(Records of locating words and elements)
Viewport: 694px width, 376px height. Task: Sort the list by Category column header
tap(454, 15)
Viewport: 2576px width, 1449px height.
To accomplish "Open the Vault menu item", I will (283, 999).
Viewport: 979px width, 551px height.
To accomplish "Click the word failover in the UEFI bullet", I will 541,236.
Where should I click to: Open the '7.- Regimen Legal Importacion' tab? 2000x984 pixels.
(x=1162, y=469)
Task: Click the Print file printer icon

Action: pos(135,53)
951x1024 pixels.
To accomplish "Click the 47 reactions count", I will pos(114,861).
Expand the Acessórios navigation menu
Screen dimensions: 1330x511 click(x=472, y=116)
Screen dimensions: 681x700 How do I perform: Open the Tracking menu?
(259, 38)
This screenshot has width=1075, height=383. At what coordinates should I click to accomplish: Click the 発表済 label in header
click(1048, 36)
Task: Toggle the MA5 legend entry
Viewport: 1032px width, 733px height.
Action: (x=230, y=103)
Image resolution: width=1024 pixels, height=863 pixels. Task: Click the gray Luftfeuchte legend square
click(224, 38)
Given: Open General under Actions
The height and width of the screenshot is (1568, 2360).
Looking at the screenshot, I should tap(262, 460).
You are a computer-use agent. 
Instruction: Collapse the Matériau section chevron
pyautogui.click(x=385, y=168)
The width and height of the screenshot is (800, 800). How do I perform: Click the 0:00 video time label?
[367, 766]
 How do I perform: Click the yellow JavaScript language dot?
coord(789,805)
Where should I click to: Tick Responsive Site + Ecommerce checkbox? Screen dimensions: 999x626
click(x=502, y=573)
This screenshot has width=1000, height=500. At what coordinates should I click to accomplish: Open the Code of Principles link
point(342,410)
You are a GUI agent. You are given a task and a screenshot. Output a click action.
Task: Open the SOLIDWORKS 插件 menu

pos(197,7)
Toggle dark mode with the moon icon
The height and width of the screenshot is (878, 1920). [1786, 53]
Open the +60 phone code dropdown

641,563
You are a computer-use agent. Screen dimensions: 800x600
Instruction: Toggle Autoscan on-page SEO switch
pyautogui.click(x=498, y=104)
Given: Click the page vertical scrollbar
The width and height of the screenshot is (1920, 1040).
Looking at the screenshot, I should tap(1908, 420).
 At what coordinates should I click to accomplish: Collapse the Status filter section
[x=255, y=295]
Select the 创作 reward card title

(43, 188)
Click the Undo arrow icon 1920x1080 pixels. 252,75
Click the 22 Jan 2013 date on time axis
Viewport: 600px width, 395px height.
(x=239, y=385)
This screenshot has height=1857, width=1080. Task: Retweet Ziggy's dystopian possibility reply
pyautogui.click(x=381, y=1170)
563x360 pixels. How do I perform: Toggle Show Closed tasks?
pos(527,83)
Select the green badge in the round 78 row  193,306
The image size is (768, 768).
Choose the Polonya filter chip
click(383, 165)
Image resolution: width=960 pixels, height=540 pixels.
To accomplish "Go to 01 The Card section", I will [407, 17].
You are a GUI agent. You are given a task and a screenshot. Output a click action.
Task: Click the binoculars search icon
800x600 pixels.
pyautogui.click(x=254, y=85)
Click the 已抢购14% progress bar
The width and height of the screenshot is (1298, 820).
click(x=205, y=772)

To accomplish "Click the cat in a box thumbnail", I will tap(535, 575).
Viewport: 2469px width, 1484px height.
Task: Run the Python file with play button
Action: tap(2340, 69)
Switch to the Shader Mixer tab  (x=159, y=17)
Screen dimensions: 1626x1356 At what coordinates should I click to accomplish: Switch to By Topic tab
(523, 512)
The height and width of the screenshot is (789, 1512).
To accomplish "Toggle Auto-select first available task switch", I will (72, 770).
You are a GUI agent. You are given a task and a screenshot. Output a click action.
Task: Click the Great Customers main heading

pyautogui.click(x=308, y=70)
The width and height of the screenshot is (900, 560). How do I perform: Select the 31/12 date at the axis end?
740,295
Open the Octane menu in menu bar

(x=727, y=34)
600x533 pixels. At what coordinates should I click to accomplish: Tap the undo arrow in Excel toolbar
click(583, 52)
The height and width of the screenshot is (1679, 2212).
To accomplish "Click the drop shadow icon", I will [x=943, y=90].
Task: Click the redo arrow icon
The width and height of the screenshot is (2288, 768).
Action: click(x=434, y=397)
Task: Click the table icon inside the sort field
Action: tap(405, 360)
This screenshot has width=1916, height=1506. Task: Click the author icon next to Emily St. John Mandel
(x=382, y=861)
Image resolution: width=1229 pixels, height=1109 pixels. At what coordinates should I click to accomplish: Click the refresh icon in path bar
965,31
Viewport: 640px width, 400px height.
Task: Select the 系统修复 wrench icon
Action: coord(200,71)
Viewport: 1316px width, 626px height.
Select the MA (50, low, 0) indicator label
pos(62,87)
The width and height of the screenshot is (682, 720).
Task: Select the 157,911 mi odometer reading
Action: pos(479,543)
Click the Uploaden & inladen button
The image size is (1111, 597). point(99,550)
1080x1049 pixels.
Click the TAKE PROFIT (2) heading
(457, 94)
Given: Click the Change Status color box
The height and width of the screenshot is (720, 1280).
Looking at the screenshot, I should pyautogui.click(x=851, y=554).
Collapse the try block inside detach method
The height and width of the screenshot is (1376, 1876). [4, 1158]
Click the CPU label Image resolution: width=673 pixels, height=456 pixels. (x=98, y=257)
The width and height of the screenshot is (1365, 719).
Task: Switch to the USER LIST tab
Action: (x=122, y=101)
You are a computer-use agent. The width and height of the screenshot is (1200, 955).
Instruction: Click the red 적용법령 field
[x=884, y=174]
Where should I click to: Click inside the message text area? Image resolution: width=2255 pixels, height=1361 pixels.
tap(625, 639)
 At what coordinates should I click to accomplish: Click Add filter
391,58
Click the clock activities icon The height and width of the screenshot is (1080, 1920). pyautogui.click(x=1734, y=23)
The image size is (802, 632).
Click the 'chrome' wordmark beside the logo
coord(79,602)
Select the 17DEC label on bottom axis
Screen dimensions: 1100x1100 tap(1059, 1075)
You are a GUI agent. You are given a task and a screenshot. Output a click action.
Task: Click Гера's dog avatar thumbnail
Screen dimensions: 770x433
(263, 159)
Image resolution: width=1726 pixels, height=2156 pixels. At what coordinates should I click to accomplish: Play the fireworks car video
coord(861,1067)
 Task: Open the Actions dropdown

* [Task goal]
Return the lines of the records unchanged, from the line with "Switch to the Shader" up to and including the line with "The height and width of the screenshot is (1376, 1876).".

* [Result]
Switch to the Shader Mixer tab  (x=159, y=17)
Screen dimensions: 1626x1356 At what coordinates should I click to accomplish: Switch to By Topic tab
(523, 512)
The height and width of the screenshot is (789, 1512).
To accomplish "Toggle Auto-select first available task switch", I will (72, 770).
You are a GUI agent. You are given a task and a screenshot. Output a click action.
Task: Click the Great Customers main heading

pyautogui.click(x=308, y=70)
The width and height of the screenshot is (900, 560). How do I perform: Select the 31/12 date at the axis end?
740,295
Open the Octane menu in menu bar

(x=727, y=34)
600x533 pixels. At what coordinates should I click to accomplish: Tap the undo arrow in Excel toolbar
click(583, 52)
The height and width of the screenshot is (1679, 2212).
To accomplish "Click the drop shadow icon", I will [x=943, y=90].
Task: Click the redo arrow icon
The width and height of the screenshot is (2288, 768).
Action: click(x=434, y=397)
Task: Click the table icon inside the sort field
Action: tap(405, 360)
This screenshot has width=1916, height=1506. Task: Click the author icon next to Emily St. John Mandel
(x=382, y=861)
Image resolution: width=1229 pixels, height=1109 pixels. At what coordinates should I click to accomplish: Click the refresh icon in path bar
965,31
Viewport: 640px width, 400px height.
Task: Select the 系统修复 wrench icon
Action: coord(200,71)
Viewport: 1316px width, 626px height.
Select the MA (50, low, 0) indicator label
pos(62,87)
The width and height of the screenshot is (682, 720).
Task: Select the 157,911 mi odometer reading
Action: pos(479,543)
Click the Uploaden & inladen button
The image size is (1111, 597). point(99,550)
1080x1049 pixels.
Click the TAKE PROFIT (2) heading
(457, 94)
Given: Click the Change Status color box
The height and width of the screenshot is (720, 1280).
Looking at the screenshot, I should pyautogui.click(x=851, y=554).
Collapse the try block inside detach method
The height and width of the screenshot is (1376, 1876). [4, 1158]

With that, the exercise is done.